Stored data:
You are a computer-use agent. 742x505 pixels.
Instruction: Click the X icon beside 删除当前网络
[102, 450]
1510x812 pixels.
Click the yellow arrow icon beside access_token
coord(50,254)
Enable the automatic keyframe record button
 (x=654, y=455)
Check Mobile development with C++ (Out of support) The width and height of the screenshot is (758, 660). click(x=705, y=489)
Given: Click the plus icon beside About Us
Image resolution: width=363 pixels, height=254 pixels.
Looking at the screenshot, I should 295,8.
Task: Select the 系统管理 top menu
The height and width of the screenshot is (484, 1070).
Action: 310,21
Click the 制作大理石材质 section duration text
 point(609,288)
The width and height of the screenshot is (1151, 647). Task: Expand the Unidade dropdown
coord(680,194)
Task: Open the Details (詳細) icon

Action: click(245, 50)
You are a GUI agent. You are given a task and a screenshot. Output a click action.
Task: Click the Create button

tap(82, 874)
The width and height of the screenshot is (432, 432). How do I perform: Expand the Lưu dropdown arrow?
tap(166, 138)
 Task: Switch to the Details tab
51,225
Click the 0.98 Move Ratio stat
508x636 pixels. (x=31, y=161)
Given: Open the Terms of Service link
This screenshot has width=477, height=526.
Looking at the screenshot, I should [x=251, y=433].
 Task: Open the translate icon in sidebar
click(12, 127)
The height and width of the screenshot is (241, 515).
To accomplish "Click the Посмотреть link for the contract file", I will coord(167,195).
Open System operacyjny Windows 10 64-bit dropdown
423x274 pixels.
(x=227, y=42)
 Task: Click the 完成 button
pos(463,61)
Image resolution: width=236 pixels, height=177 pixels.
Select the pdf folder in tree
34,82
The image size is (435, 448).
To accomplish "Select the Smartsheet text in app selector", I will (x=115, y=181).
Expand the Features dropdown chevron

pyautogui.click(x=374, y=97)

### Your instructions
Each entry shown above must be retyped word for word.

### Worked solution
You are a computer-use agent. 742x505 pixels.
Instruction: Click the X icon beside 删除当前网络
[102, 450]
1510x812 pixels.
Click the yellow arrow icon beside access_token
coord(50,254)
Enable the automatic keyframe record button
 (x=654, y=455)
Check Mobile development with C++ (Out of support) The width and height of the screenshot is (758, 660). click(x=705, y=489)
Given: Click the plus icon beside About Us
Image resolution: width=363 pixels, height=254 pixels.
Looking at the screenshot, I should 295,8.
Task: Select the 系统管理 top menu
The height and width of the screenshot is (484, 1070).
Action: 310,21
Click the 制作大理石材质 section duration text
 point(609,288)
The width and height of the screenshot is (1151, 647). Task: Expand the Unidade dropdown
coord(680,194)
Task: Open the Details (詳細) icon

Action: click(245, 50)
You are a GUI agent. You are given a task and a screenshot. Output a click action.
Task: Click the Create button

tap(82, 874)
The width and height of the screenshot is (432, 432). How do I perform: Expand the Lưu dropdown arrow?
tap(166, 138)
 Task: Switch to the Details tab
51,225
Click the 0.98 Move Ratio stat
508x636 pixels. (x=31, y=161)
Given: Open the Terms of Service link
This screenshot has width=477, height=526.
Looking at the screenshot, I should [x=251, y=433].
 Task: Open the translate icon in sidebar
click(12, 127)
The height and width of the screenshot is (241, 515).
To accomplish "Click the Посмотреть link for the contract file", I will coord(167,195).
Open System operacyjny Windows 10 64-bit dropdown
423x274 pixels.
(x=227, y=42)
 Task: Click the 完成 button
pos(463,61)
Image resolution: width=236 pixels, height=177 pixels.
Select the pdf folder in tree
34,82
The image size is (435, 448).
To accomplish "Select the Smartsheet text in app selector", I will (x=115, y=181).
Expand the Features dropdown chevron

pyautogui.click(x=374, y=97)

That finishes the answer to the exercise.